Canon Chipp sought the construction of a new, larger church to replace the one made of brick. He wanted a church to resemble the Hagia Sophia in Istanbul. The architect of St John the Baptist Church was Henry Oswald Hill. He was the cousin of Charles Joseph Gadd the Vicar General of the diocese. The design of the church was influenced by Westminster Cathedral and John Francis Bentley. On 21 October 1917, after making the designs for the church, Hill was killed in action during World War I flying as a captain in the Royal Flying Corp, serving in what later became No. 52 Squadron RAF. He also designed St Teresa's Church in Irlam in 1900, St Brigid's Church in Bradford in 1901, St Alphonsus in Old Trafford in 1903, Our Lady and the English Martyrs Church in Urmston in 1911, and St Joseph's Church in Heywood in 1913.

In 1918 Henry Thomas Sandy bought Hill's architectural firm. In 1920 Ernest Bower Norris joined the practice. In 1922 Sandy died and Norris ran the firm, which became known as Hill, Sandy & Norris, which ceased operations in 1969. St John's Church was the first time Norris had built a Byzantine-style church. From 1962 to 1964, he designed a similar church, St John Fisher Church, in West Heath, West Midlands.

> [Records provided]:
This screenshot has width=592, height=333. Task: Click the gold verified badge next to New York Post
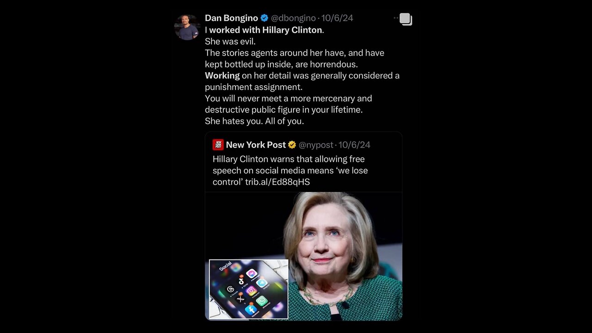(x=292, y=145)
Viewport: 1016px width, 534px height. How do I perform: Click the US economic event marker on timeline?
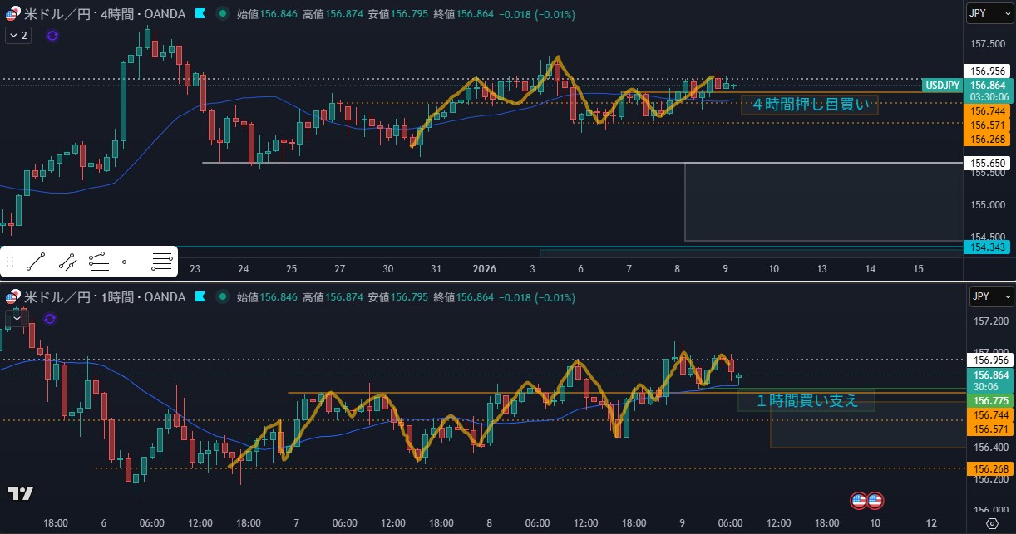tap(866, 500)
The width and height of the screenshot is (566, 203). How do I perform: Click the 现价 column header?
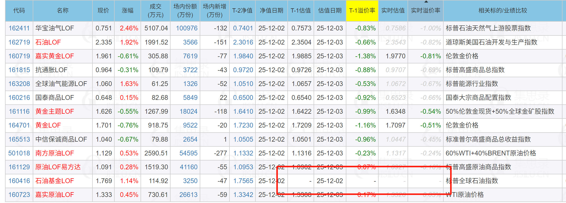click(103, 11)
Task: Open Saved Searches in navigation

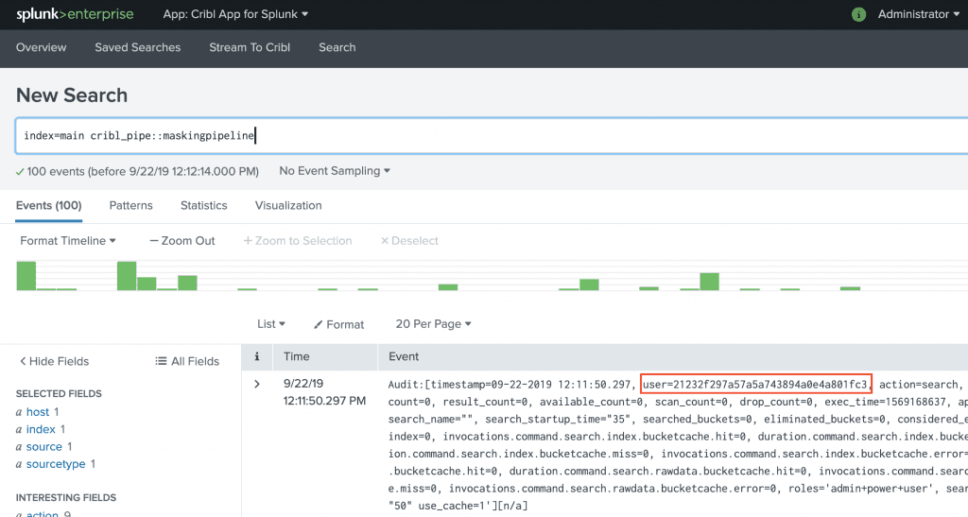Action: coord(137,47)
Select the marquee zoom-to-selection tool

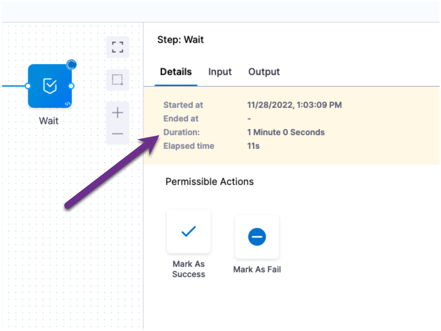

> [Tasks and exercises]:
A - Reproduce the passage from the text about St John the Baptist Church between "In 1918 Henry" and "Heath, West Midlands.", inclusive.
B - List the other churches that the text about St John the Baptist Church says Hill also designed, giving each one's town and year.

> [Outputs for the tasks]:
A -
In 1918 Henry Thomas Sandy bought Hill's architectural firm. In 1920 Ernest Bower Norris joined the practice. In 1922 Sandy died and Norris ran the firm, which became known as Hill, Sandy & Norris, which ceased operations in 1969. St John's Church was the first time Norris had built a Byzantine-style church. From 1962 to 1964, he designed a similar church, St John Fisher Church, in West Heath, West Midlands.

B -
- St Teresa's Church, Irlam, 1900
- St Brigid's Church, Bradford, 1901
- St Alphonsus, Old Trafford, 1903
- Our Lady and the English Martyrs Church, Urmston, 1911
- St Joseph's Church, Heywood, 1913